■ TASK TO COMPLETE
Count how many lines below include the string "will", and give that number without anything else.

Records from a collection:
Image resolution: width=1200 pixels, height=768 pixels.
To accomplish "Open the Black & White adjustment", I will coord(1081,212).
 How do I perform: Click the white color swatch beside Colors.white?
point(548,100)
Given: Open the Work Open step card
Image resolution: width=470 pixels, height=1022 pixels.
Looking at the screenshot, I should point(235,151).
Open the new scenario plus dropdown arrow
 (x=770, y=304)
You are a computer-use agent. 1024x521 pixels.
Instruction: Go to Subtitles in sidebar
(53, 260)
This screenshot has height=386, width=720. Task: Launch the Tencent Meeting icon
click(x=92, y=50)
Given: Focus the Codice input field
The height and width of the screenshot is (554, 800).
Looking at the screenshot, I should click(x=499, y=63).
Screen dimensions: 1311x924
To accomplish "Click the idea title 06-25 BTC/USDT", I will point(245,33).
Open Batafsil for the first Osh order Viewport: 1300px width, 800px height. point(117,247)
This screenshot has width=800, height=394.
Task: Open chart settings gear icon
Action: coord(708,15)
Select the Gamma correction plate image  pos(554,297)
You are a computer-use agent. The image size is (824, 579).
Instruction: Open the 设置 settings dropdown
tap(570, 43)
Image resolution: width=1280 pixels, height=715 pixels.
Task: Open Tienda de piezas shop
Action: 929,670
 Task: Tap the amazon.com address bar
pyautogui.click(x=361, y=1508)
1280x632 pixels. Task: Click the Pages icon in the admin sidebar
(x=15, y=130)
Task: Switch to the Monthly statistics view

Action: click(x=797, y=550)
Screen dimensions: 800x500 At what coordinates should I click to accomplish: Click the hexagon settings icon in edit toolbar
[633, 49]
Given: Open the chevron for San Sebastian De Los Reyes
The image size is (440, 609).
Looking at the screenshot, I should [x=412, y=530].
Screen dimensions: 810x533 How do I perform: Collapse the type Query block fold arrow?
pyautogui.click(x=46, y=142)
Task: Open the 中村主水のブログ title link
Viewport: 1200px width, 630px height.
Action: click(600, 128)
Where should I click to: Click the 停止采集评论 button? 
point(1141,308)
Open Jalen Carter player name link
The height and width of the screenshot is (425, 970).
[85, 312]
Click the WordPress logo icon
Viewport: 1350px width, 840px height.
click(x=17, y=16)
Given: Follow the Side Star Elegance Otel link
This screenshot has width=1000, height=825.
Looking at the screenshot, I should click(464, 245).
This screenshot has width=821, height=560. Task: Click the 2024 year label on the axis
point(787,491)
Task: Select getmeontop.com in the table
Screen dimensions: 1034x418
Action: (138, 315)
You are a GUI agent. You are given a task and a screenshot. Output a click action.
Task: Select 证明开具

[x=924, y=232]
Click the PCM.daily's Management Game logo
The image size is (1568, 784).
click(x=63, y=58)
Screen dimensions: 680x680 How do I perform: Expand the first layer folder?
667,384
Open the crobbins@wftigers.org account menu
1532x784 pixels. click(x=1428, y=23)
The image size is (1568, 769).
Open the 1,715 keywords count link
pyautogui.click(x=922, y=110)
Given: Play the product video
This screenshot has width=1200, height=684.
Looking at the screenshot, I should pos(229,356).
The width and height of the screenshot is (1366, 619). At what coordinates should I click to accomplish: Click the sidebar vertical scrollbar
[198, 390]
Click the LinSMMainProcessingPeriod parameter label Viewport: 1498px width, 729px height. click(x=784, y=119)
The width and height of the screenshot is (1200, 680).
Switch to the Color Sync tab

■ RESPONSE TO THE TASK
2